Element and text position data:
----------
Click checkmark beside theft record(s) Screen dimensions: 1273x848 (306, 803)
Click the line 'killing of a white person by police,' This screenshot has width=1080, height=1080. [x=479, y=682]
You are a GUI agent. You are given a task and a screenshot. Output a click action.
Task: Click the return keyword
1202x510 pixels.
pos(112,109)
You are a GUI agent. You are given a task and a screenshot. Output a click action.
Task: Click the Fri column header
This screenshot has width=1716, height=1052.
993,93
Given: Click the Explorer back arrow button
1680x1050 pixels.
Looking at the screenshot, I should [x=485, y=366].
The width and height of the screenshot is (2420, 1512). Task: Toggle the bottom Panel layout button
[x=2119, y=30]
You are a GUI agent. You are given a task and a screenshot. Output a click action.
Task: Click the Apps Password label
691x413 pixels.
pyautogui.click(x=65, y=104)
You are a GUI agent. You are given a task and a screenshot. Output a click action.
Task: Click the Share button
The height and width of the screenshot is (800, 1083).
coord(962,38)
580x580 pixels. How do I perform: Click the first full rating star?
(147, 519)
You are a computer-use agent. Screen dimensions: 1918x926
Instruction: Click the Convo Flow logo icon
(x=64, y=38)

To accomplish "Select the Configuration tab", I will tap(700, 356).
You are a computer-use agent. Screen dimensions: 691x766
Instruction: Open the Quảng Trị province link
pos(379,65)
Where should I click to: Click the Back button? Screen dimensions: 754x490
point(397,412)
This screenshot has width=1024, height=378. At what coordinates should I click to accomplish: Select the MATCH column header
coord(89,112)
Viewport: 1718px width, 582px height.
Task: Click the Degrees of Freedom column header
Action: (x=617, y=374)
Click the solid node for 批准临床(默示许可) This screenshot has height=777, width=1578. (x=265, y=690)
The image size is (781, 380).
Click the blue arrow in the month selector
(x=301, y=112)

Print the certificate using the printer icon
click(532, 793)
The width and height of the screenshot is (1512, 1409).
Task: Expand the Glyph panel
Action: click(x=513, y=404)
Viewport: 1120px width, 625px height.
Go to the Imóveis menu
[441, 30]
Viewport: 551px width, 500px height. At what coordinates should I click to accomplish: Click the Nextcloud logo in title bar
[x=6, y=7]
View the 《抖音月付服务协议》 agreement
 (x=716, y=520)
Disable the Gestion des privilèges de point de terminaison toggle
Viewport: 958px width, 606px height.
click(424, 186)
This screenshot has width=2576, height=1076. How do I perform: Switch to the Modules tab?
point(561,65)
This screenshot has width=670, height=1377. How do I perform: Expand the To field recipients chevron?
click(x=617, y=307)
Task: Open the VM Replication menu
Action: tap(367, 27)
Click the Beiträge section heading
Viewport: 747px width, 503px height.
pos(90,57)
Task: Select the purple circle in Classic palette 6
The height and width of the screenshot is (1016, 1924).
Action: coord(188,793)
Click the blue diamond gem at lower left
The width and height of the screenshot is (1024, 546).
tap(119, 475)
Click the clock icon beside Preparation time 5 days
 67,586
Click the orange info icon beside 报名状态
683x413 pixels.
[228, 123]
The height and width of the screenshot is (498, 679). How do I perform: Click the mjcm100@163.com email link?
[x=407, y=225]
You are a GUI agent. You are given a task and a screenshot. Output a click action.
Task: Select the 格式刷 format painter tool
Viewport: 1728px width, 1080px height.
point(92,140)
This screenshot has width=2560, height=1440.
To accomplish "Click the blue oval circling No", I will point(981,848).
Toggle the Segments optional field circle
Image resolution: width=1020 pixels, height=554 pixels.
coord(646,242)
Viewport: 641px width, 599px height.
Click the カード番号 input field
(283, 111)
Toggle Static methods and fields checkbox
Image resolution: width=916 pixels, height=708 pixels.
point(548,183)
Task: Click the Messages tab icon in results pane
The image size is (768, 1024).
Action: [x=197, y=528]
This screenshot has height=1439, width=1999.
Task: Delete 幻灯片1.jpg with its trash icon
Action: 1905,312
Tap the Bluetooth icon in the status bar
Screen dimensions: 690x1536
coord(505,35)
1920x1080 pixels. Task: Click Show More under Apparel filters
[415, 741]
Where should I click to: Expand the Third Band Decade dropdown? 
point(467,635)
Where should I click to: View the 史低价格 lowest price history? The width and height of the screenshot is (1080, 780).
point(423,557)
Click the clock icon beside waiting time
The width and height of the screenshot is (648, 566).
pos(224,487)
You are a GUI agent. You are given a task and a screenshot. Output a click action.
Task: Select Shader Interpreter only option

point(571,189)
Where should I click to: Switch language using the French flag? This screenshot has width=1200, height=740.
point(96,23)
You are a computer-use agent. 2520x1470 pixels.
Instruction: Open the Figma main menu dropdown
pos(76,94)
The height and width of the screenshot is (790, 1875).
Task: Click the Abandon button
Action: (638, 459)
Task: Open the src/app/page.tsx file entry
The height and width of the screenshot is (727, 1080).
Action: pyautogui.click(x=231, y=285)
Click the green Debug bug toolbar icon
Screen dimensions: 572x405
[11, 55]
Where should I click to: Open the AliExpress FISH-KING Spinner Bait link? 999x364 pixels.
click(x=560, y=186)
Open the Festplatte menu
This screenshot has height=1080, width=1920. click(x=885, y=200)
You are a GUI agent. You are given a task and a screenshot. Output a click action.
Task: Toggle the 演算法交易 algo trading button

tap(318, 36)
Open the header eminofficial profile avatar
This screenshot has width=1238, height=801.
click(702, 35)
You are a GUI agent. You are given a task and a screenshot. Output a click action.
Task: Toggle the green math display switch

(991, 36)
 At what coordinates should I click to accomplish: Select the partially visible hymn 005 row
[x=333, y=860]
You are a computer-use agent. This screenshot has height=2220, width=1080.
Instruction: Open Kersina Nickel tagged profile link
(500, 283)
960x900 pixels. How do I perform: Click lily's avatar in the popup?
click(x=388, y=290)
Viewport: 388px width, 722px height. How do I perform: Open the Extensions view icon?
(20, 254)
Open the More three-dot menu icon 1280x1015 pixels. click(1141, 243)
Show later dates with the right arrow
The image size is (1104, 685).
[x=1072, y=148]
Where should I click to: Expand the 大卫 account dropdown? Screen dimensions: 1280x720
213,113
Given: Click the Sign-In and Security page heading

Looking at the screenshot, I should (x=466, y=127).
----------
GIVEN REQUEST
Copy the lines of the records above exactly as they appear, beginning at the line that contains "Task: Open the src/app/page.tsx file entry" and stopping after the line that contains "click(x=388, y=290)".

COMPLETE ANSWER
Task: Open the src/app/page.tsx file entry
The height and width of the screenshot is (727, 1080).
Action: pyautogui.click(x=231, y=285)
Click the green Debug bug toolbar icon
Screen dimensions: 572x405
[11, 55]
Where should I click to: Open the AliExpress FISH-KING Spinner Bait link? 999x364 pixels.
click(x=560, y=186)
Open the Festplatte menu
This screenshot has height=1080, width=1920. click(x=885, y=200)
You are a GUI agent. You are given a task and a screenshot. Output a click action.
Task: Toggle the 演算法交易 algo trading button

tap(318, 36)
Open the header eminofficial profile avatar
This screenshot has width=1238, height=801.
click(702, 35)
You are a GUI agent. You are given a task and a screenshot. Output a click action.
Task: Toggle the green math display switch

(991, 36)
 At what coordinates should I click to accomplish: Select the partially visible hymn 005 row
[x=333, y=860]
You are a computer-use agent. This screenshot has height=2220, width=1080.
Instruction: Open Kersina Nickel tagged profile link
(500, 283)
960x900 pixels. How do I perform: Click lily's avatar in the popup?
click(x=388, y=290)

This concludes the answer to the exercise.